Using human peripheral blood lymphocytes at various stages of purification we have re-examined the question of whether foreign proteins and hapten-protein conjugates to which the cell donor has no known previous immunization can stimulate in vitro 3H thymidine incorporation. Responses were examined in dextran-sedimented mixed leukocytes, purified lymphocytes isolated by isopycnic centrifugation in a Ficoll-Hypaque gradient (FH cells), and FH cells that had been further purified by passage through a short nylon wool column (nylon purified cells). The dextran sedimented, FH, and nylon purified cells were cultured in autologous serum with various antigens for 5 days and the increase in 3H thymidine incorporation was measured. In mixed leukocytes and FH cells all of the antigens examined (bovine serum albumin, bovine γ-globulin, Candida albicans, histoplasmin, trinitrophenyl-bovine serum albumin, dinitrophenyl-bovine serum albumin, and fluorescein-bovine γ-globulin) produced a significant increase in 3H thymidine uptake.

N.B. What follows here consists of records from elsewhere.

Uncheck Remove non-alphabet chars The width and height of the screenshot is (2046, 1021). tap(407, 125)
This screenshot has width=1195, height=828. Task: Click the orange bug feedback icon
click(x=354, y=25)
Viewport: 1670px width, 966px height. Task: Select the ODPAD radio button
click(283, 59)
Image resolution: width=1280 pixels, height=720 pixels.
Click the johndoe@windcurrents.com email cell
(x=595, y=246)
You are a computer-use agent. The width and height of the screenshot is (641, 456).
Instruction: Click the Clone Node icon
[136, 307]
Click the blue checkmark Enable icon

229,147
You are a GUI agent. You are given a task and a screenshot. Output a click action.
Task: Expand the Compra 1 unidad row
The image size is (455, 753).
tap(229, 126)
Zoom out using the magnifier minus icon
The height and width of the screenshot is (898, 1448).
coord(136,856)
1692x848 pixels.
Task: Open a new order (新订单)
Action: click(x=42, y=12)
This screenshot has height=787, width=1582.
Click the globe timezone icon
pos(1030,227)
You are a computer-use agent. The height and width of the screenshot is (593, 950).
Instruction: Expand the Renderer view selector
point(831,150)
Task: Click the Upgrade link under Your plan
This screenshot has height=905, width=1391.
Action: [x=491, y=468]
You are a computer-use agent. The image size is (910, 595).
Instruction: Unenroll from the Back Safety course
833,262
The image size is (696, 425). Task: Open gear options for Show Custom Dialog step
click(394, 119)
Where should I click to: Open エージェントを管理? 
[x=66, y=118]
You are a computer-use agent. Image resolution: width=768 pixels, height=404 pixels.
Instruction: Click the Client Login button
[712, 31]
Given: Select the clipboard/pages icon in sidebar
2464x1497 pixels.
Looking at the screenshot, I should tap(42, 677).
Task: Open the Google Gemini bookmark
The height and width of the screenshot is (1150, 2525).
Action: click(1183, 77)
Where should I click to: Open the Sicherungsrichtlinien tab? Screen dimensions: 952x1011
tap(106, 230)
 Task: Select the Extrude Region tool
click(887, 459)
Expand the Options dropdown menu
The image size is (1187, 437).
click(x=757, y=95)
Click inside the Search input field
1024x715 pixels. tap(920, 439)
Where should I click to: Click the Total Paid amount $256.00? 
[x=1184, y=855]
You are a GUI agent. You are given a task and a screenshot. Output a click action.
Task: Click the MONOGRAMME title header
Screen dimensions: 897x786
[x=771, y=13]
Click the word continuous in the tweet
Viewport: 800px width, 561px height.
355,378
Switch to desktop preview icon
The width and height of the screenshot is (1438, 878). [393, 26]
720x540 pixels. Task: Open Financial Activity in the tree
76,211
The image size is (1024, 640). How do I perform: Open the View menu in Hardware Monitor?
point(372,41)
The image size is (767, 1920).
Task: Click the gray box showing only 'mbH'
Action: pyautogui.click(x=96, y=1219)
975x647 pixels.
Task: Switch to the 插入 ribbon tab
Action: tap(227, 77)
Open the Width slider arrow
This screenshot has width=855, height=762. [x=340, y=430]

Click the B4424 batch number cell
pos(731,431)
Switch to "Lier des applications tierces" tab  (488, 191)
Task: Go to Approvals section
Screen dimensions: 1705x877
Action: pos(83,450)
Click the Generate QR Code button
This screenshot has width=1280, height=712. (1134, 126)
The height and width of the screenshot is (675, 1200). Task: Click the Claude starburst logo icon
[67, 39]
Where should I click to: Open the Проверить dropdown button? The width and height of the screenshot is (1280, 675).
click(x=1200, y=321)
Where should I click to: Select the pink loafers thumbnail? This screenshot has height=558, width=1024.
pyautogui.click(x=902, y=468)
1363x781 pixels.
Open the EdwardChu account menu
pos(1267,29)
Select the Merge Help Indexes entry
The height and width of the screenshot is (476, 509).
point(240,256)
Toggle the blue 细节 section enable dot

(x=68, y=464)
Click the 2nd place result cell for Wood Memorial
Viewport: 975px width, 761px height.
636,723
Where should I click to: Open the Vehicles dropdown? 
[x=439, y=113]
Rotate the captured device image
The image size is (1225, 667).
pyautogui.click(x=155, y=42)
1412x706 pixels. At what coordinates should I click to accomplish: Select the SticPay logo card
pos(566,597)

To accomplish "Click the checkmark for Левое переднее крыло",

Appropriate controls indicated that the response could not be ascribed to endotoxin. Serum protein and fungal antigens stimulated nylon purified cells as well or better than the leukocyte or FH populations. Contrariwise, the three hapten-protein conjugates inhibited 3H thymidine incorporation by nylon-purified cells. Although there are several alternate possibilities, we favor the interpretation that the in vitro response to serum protein and fungal antigens represents a secondary immune phenomenon in which few if any monocytes are required, whereas stimulation by hapten-protein conjugates involves a primary immune (monocyte dependent) response. However, the possibility that the hapten-protein stimulation is a secondary response involving cells sensitized to cross-reacting antigens is by no means excluded. The inhibition of nylon-purified cells by hapten-protein conjugates may conceivably represent an in vitro correlate of tolerance.